- **Job**: Identify each line in the entries below that contains the word "located", and copy every such line in full.

○ ○ ○ ○ ○

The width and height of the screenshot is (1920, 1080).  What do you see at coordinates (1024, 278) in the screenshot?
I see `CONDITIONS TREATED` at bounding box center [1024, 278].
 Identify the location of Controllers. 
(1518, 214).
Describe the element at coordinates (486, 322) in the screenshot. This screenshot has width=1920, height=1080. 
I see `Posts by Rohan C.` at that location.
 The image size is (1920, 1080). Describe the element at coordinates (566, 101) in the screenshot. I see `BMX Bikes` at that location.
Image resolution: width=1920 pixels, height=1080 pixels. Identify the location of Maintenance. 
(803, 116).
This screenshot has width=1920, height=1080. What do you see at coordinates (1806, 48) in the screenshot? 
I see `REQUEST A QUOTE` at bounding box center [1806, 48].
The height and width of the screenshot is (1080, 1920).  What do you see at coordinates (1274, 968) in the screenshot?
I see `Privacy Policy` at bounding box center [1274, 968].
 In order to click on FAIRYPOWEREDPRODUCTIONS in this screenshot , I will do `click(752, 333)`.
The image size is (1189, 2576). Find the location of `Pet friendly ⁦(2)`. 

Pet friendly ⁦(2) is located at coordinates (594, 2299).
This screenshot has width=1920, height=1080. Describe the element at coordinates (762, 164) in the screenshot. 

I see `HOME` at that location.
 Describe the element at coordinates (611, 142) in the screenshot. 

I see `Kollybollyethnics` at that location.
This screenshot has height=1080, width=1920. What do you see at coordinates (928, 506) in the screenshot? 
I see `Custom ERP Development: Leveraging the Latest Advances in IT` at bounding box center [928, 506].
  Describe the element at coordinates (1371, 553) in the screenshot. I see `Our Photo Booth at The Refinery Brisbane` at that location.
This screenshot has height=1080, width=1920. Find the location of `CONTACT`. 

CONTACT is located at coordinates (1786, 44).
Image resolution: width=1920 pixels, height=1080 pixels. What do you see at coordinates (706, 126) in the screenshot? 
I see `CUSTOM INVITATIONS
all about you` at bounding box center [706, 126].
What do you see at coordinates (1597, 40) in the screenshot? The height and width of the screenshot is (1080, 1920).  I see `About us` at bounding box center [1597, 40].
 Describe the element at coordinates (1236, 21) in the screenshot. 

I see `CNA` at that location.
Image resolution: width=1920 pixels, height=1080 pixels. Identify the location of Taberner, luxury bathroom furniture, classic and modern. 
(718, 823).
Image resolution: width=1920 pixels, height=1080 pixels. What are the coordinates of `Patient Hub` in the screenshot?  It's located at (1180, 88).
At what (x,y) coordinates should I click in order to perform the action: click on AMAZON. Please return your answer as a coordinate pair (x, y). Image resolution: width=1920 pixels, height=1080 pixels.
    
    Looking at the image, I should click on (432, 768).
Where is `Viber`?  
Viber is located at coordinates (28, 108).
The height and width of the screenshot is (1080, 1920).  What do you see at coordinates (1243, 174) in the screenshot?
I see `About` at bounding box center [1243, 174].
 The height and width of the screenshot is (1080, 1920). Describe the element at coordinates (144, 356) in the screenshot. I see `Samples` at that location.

○ ○ ○ ○ ○

- **Result of this task**:
Pet friendly ⁦(2) is located at coordinates (594, 2299).
CONTACT is located at coordinates (1786, 44).
Image resolution: width=1920 pixels, height=1080 pixels. What are the coordinates of `Patient Hub` in the screenshot?  It's located at (1180, 88).
Viber is located at coordinates (28, 108).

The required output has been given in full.